Haylee squinched up her mouth in annoyance. “She was up to something, joining that blonde in a seemingly unnecessary fight.”

I clapped a hand over my mouth.

“What?” Haylee asked.

“I saw the salad lady and the woman she fought with later last night, talking together as if they were friends, with a third woman. I’m sure the third woman was wearing the same pink plaid as that shirt Cassie had on under her jacket just now. And the third woman was about the same size as Cassie, and her curly hair was the same shade of light brown.”

“Maybe it was only a similar shirt worn by a different petite woman with brown curls.”

I agreed that was possible. I couldn’t imagine why a sweet girl like Cassie would hang around with those two women.

Suddenly, Detective Gartener burst into my shop. Handsome as ever, he scowled in a particularly ferocious way. “Willow, I need to talk to you.”

Haylee eased toward the front door.

“You, too, Haylee,” he barked.

She paled and stopped. Tally had tiptoed out of his bed and now leaned against me, warming my legs through my jeans.

Gartener asked in a voice as sharp as the blades of my best embroidery snips, “When did you two last see Chief Smallwood?”

Haylee turned toward me and lifted an eyebrow. Vicki had specifically told us not to let him know she was in my guest room. I stammered, “She was at the picnic this evening, showing her cruiser to kids.”

“After that.” He held his arms loose, elbows out, obviously ready for anything. “Don’t lie to me, Willow.”

I opened my mouth to protest that I would never do such a thing, but was silenced by his unyielding, dark eyes.

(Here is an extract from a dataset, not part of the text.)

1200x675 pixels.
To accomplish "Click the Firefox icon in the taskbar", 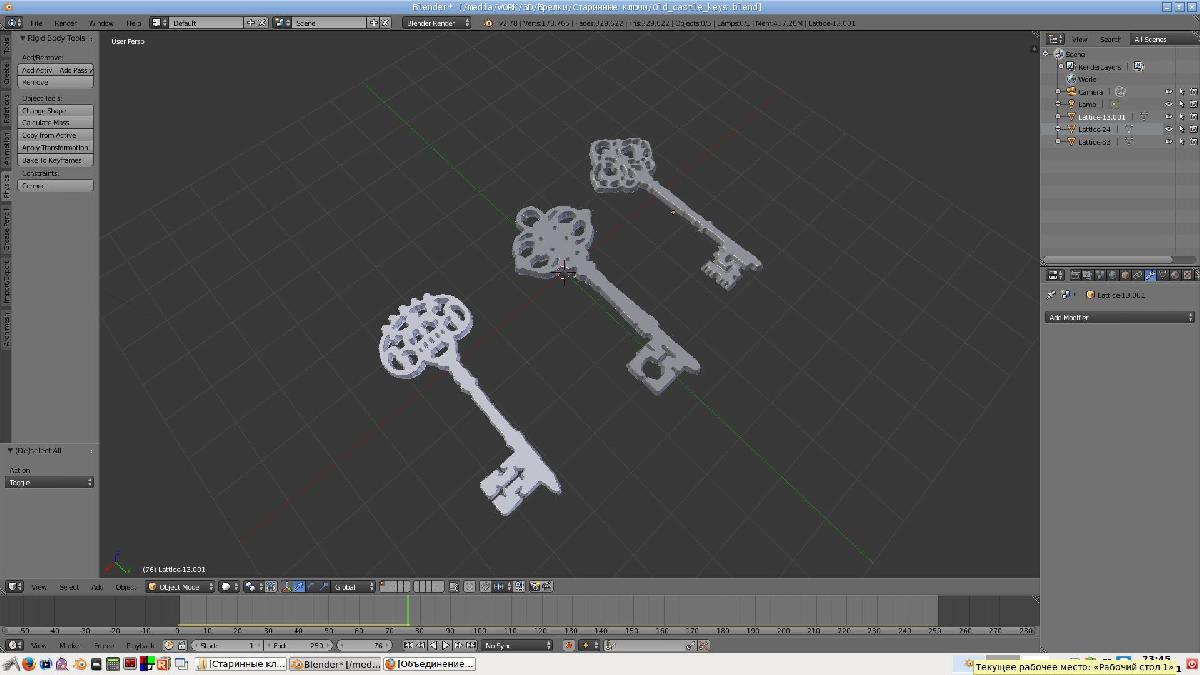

Another time, I thought I had successfully lied to him, and had discovered later that he’d seen right through me. Everything had worked out that time, but . . .

“She was observed with you two,” Gartener accused. “Holding on to her, and heading toward the trail that runs along the river, and that also conveniently leads to your property, Willow. Chief Smallwood’s cruiser has her leftover dinner in it. That’s not like her.”

I stalled. “Don’t throw that food away. It should be tested for food poisoning.”

Gartener grated out, “I don’t care about spoiled food. I need to find Chief Smallwood. Do I have to haul you two in for questioning about the mysterious disappearance of a police officer?”